*Da Redação Dia a Dia Notícia
O ministro da Saúde, Alexandre Padilha, informou na manhã deste sábado (4) que o Brasil registra 127 casos suspeitos de intoxicação por metanol. Segundo ele, houve aumento no número de suspeitas, mas não de confirmações. Até o momento, são 11 casos confirmados e 102 em investigação. São Paulo concentra a maior parte das ocorrências, com 101 registros (11 confirmados e 90 sob análise), enquanto há suspeitas também em Pernambuco (12), Bahia (2), Distrito Federal (2), Paraná (1) e Mato Grosso do Sul (1).
“Não teve aumento de confirmação laboratorial. O que teve foi o aumento de suspeita clínica”, disse o ministro em entrevista coletiva, em Teresina, no Piauí, ao anunciar plano do governo federal para comprar antídotos contra o metanol.
Do total de casos, 11 foram confirmados em laboratório, de acordo com Padilha. Até o momento, 12 unidades da Federação notificaram o Ministério da Saúde de pelo menos um caso suspeito de intoxicação por metanol.
Novo tratamento
O governo, por meio da Organização Pan-Americana de Saúde (OPAS), comprou outro antídoto para tratar intoxicação por metanol, o Fomepizol. Segundo Padilha, foram comprados 2.500 e o carregamento deve chegar ao longo da próxima semana
“Quero informar aqui que o Ministério da Saúde já fez a aquisição de 2.500 tratamentos do Fomepizol junto ao primeiro produtor internacional, empresa do Japão”, declarou Padilha em entrevista coletiva em Teresina, no Piauí.

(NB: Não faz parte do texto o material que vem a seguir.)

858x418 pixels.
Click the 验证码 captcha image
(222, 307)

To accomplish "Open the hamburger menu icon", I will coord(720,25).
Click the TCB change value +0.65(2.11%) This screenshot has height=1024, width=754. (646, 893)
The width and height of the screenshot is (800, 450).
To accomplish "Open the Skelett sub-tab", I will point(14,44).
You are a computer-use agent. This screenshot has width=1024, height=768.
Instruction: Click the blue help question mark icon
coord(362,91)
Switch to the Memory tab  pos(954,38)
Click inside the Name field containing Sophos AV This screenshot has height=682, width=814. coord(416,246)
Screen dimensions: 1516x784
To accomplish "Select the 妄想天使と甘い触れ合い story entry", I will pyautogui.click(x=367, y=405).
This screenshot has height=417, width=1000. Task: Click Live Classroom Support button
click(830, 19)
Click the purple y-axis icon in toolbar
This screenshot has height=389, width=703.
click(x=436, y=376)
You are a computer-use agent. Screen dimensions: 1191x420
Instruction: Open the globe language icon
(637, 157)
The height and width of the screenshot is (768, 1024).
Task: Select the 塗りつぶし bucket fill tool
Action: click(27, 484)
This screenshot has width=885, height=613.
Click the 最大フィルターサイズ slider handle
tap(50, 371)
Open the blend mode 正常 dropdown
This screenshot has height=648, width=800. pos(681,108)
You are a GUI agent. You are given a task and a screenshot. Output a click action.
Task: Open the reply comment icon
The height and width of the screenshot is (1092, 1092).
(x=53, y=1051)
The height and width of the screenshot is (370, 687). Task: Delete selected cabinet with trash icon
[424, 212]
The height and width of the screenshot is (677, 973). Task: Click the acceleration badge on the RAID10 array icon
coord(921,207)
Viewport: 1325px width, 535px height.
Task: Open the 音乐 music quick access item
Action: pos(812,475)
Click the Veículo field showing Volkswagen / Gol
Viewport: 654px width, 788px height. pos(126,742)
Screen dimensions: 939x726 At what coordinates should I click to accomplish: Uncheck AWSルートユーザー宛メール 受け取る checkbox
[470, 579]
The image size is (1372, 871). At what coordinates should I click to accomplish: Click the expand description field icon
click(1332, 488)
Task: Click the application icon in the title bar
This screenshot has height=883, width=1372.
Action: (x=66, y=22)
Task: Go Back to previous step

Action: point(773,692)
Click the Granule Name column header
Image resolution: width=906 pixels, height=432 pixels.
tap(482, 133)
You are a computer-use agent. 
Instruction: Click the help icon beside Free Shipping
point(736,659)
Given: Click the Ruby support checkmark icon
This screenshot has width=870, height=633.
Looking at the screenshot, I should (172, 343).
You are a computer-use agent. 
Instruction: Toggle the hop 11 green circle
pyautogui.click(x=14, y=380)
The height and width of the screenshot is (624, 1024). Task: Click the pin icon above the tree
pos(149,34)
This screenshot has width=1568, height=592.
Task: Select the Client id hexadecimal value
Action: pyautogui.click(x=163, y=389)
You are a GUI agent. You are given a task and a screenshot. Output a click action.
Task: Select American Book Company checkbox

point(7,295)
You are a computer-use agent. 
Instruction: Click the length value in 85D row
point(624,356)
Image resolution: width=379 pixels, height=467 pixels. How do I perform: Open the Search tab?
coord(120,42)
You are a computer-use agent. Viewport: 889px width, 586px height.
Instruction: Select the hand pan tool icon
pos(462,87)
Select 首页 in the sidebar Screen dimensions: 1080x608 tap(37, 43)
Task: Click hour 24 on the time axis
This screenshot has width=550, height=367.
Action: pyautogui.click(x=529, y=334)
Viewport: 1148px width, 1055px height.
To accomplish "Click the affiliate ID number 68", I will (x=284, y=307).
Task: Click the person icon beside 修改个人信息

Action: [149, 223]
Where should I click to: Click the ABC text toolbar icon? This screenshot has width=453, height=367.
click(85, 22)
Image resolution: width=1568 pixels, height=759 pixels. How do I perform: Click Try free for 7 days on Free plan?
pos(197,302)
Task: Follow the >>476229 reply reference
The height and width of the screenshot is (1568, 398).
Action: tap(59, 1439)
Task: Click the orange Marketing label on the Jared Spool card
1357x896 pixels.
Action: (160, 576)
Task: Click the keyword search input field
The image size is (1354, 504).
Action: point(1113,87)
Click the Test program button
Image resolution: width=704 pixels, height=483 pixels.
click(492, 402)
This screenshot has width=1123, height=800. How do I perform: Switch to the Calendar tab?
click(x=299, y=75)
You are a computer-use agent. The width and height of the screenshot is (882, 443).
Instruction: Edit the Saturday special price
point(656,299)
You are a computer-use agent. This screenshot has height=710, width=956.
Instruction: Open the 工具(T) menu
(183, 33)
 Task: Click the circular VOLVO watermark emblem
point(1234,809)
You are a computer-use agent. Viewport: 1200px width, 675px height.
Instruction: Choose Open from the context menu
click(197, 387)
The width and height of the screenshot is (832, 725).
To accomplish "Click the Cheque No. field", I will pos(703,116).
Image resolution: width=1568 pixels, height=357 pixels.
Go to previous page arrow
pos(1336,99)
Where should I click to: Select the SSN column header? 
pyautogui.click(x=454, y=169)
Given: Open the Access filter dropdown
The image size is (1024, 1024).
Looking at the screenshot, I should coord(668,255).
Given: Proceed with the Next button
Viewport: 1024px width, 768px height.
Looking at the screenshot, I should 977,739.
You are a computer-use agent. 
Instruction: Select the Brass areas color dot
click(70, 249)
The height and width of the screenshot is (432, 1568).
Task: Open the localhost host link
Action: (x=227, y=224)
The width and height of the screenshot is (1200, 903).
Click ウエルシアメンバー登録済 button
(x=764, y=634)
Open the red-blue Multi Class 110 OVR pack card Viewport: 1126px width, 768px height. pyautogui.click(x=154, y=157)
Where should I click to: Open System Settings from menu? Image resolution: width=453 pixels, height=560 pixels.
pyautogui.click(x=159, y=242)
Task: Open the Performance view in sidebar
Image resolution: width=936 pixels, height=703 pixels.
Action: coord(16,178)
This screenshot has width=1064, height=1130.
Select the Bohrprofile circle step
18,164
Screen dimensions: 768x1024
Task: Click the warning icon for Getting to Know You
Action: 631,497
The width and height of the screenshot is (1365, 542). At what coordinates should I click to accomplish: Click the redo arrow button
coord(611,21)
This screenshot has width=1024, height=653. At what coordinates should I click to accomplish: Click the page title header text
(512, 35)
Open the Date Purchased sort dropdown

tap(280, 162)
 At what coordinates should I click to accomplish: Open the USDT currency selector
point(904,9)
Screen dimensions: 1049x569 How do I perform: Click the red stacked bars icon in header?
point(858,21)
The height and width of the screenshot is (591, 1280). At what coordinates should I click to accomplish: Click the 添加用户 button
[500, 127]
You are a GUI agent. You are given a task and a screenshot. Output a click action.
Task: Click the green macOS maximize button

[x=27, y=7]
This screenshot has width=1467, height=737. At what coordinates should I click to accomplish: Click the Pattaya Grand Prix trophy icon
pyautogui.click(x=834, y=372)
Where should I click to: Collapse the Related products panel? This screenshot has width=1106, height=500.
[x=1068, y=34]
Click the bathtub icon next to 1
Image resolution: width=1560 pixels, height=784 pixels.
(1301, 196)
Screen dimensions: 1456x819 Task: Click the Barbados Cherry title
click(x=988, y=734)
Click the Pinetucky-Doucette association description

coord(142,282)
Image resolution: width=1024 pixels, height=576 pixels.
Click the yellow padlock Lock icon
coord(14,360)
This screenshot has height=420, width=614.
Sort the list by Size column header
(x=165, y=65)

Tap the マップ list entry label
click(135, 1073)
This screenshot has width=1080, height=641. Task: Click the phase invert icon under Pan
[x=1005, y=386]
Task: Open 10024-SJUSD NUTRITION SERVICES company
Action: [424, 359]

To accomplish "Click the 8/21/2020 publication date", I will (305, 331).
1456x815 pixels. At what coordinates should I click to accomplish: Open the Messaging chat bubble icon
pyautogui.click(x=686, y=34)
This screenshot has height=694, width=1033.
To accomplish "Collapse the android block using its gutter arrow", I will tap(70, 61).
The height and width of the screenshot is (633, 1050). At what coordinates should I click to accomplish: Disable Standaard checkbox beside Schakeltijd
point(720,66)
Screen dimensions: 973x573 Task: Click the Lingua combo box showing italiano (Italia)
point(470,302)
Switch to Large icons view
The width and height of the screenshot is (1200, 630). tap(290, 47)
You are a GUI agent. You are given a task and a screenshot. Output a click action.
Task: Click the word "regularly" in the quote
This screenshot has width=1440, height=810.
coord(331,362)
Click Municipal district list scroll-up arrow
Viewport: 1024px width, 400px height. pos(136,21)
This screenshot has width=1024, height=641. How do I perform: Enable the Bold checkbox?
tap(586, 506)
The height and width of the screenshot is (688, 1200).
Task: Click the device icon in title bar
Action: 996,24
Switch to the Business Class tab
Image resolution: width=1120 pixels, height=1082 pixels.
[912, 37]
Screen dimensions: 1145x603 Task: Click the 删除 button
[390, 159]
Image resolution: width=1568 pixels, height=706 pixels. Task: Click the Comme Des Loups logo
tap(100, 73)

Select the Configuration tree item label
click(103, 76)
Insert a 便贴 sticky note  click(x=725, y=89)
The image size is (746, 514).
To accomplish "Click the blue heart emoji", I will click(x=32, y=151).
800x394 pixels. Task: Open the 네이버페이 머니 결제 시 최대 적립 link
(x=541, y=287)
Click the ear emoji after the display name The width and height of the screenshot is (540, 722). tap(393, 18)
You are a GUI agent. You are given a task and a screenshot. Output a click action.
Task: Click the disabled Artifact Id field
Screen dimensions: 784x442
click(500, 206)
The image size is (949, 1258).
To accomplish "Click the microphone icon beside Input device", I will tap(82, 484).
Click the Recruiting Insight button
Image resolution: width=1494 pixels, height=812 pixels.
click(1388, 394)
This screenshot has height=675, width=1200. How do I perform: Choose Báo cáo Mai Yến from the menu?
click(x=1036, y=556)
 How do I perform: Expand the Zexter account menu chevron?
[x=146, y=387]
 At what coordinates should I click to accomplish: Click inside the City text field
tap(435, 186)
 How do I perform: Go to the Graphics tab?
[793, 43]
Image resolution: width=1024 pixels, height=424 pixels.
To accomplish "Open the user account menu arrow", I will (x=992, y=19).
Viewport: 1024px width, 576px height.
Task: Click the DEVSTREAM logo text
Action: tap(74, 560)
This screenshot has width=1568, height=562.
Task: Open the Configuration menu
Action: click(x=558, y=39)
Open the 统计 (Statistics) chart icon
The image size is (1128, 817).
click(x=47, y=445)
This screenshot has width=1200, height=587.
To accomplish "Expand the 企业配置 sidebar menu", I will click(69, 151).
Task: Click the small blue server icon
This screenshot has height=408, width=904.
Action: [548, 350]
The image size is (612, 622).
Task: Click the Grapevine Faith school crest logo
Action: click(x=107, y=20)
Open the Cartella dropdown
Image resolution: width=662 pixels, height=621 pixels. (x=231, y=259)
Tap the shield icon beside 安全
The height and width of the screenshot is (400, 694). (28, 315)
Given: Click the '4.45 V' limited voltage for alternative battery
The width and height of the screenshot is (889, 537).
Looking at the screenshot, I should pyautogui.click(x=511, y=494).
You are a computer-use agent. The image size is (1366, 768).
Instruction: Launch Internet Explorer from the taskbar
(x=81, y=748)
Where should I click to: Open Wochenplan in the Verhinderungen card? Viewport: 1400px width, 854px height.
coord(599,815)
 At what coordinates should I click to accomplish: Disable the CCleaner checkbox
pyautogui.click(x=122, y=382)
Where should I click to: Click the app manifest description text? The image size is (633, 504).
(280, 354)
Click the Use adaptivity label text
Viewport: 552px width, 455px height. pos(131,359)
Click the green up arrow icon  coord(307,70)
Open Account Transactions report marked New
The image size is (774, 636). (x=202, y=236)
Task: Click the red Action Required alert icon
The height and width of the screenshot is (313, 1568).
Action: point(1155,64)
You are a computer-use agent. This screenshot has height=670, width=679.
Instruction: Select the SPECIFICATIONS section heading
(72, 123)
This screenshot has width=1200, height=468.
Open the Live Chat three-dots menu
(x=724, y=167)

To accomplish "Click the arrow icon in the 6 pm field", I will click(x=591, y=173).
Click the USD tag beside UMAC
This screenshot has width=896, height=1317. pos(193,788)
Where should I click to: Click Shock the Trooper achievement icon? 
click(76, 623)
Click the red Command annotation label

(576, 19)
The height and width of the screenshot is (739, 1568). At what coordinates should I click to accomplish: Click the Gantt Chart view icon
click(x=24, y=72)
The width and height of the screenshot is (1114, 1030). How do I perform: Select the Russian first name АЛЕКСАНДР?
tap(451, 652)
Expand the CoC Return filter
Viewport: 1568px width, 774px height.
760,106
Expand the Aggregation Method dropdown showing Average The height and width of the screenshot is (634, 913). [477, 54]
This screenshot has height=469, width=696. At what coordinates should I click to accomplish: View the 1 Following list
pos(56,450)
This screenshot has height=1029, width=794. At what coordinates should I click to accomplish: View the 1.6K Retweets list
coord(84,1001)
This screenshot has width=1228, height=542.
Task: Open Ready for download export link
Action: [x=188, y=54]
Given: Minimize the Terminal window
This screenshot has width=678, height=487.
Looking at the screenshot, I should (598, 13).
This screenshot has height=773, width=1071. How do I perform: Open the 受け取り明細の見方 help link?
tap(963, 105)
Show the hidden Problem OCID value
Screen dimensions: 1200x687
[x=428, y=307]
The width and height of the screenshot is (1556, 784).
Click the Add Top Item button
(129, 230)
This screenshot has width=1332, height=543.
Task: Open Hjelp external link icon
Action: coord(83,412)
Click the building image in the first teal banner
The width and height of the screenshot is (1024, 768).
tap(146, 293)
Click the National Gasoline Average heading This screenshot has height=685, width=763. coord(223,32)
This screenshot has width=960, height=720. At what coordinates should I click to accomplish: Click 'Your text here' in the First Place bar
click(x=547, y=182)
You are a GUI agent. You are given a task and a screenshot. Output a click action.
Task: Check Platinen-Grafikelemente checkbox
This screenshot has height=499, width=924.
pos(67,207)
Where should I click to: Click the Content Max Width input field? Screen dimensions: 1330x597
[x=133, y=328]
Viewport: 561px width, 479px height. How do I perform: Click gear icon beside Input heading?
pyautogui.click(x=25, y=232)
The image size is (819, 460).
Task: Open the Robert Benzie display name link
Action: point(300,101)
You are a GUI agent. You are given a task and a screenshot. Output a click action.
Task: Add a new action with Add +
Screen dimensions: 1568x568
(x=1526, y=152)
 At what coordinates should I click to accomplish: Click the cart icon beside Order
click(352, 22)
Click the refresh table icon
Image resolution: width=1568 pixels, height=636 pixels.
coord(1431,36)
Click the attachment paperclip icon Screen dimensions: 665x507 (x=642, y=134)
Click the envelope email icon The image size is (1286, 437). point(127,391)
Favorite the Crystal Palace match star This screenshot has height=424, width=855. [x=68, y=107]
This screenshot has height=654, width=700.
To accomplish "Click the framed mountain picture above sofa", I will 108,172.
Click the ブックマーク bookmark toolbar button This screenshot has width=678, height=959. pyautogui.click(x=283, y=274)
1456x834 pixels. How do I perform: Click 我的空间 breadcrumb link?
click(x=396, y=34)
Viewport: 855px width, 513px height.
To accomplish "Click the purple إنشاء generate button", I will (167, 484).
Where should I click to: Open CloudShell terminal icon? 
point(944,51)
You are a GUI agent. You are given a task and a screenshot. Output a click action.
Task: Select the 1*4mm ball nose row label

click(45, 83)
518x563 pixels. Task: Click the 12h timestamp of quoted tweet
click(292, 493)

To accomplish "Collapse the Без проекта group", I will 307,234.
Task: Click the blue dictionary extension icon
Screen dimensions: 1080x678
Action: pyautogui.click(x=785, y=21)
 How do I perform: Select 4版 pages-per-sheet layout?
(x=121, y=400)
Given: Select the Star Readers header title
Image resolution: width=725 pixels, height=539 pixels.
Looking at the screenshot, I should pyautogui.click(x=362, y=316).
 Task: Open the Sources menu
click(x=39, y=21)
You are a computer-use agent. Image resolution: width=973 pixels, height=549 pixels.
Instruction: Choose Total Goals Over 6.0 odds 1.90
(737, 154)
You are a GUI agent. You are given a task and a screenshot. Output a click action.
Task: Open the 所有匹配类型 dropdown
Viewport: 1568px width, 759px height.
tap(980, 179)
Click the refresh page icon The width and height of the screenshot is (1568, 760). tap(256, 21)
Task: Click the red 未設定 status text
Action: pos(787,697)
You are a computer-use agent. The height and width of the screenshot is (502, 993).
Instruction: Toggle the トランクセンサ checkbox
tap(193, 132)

A Agência Nacional de Vigilância Sanitária (Anvisa) já repassou aos estados e municípios a lista com as 609 farmácias de manipulação no Brasil que têm capacidade de fabricar o antídoto do metanol.
“Temos garantido em toda a rede do SUS, nos centros de referência de toxicologia, nos centros de referência das secretarias estaduais o etanol farmacêutico para ser utilizado nos casos suspeitos”, reforçou o ministro.